You know you’ve got some empty picture frames cluttering up a shelf somewhere. And even if you don’t, the thrift store definitely does!
A picture frame is one of those items that I hate the most to see thrown out. I know it’s ugly, I know it’s tacky, I know that whatever is framed inside of it is REALLY ugly and tacky, but with a little wood putty, a fresh coat of paint, and some creativity, that picture frame can once again look awesome as it once again displays something REALLY awesome.
This particular picture frame, however, was doubly vexing. I’d meant to turn it into a chalkboard menu for my kitchen (a project yet to be completed, but I’ll keep you posted!), but as I was inking the text onto the glass, I absentmindedly leaned my elbow onto it, distracted by something cute that Rory had just said on Gilmore Girls, no doubt, and crack!
Chalkboard menu dreams, ruined. Sigh…
There I was, left with a picture frame that had been meticulously mended with wood putty and painted with my favorite slate-grey paint (also seen on this dresser and this card catalogue–all my stuff is grey!). What to do?
Why, put a quote from Beowulf in it, of COURSE!
This quick and easy fabric framing method will work to frame a piece of embroidery or a quilt block, as well. It’s not the super-fancy way to frame heirloom fabric pieces, but it’s a workable way to frame anything else that you just want to enjoy looking at. Here’s what you do:
1. Prep your frame. Give your frame a once-over and go ahead and make any little repairs that you see, since it’s so easy to do so that it’s silly not to. I just work a small amount of wood putty into any nicks with the tip of a finger, and then sand it smooth once it’s cured.
Prime the frame with a primer suited to its material (I buy this Bulls Eye Zero and use it on pretty much everything), then paint it the jaunty color of your choosing. Let dry.
2. Wrap the cardboard backing in a padding fabric. Find some stash fabric that you hate, but that has a good amount of loft. Set the frame’s cardboard backing on top of this fabric, mark about an inch extra around it on all sides, and cut it out.
Keeping the cardboard backing face-down, pull the fabric edges up and over the back and hot glue them into place, keeping the fabric taut as you go.
3. Wrap the fabric art. The fabric art can be wrapped the same way that you wrap the padding fabric–I used plain linen for my fabric art, then added the Beowulf quote and illustration after it was framed, so I wrapped the linen exactly as I did the padding.
However, if you’re wrapping embroidery or a quilt panel, you can also do it without glue. With the fabric-wrapped cardboard backing face-up, adjust the fabric art until it’s covering the cardboard backing the way that you’d like; you can also set the empty frame over it to judge the effect. Pin the fabric art onto the padding fabric using a couple of flat-headed pins.

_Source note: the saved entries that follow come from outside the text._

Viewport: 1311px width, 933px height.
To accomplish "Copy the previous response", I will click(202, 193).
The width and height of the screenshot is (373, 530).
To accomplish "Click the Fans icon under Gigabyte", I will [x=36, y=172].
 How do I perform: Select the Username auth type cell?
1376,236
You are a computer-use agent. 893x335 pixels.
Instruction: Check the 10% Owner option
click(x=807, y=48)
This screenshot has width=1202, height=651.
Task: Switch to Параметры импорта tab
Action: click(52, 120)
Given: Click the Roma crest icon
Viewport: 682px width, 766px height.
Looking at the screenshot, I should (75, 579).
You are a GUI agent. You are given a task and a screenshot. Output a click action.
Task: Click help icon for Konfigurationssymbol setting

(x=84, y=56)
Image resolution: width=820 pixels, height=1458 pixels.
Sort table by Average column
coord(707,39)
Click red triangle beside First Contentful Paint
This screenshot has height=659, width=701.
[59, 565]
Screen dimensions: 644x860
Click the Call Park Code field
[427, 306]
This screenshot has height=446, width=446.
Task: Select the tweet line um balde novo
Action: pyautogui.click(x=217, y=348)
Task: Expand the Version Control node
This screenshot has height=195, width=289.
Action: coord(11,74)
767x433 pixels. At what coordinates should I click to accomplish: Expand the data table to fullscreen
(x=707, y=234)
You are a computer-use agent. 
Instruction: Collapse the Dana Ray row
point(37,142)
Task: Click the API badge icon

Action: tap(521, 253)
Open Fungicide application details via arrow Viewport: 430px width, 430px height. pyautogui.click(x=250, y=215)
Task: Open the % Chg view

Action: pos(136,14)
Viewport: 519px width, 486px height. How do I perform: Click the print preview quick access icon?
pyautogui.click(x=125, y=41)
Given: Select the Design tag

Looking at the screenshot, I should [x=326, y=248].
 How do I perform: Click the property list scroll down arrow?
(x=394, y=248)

Turn the piece face-down and again wrap the excess up and over, but instead of gluing it, simply tape it down with masking tape or double-sided tape. Pressure will keep the fabric art secure in its frame, so you only need this tape to keep the art in place while you’re installing the frame.
4. Frame the piece. The cardboard backing will fit back into the frame, but it WILL be pretty snug, now that you’ve added a couple of layers of fabric on either side. Bend the staples along the edge of the frame back over the fabric-covered cardboard backing, and the piece is ready to hang.
I’m a big fan of my Beowulf quote, even though nobody can read it but me. The piece turned out so well that I’m now thinking of framing more illustrated quotes from books, this time ones that can be read by the majority of the human population on our planet!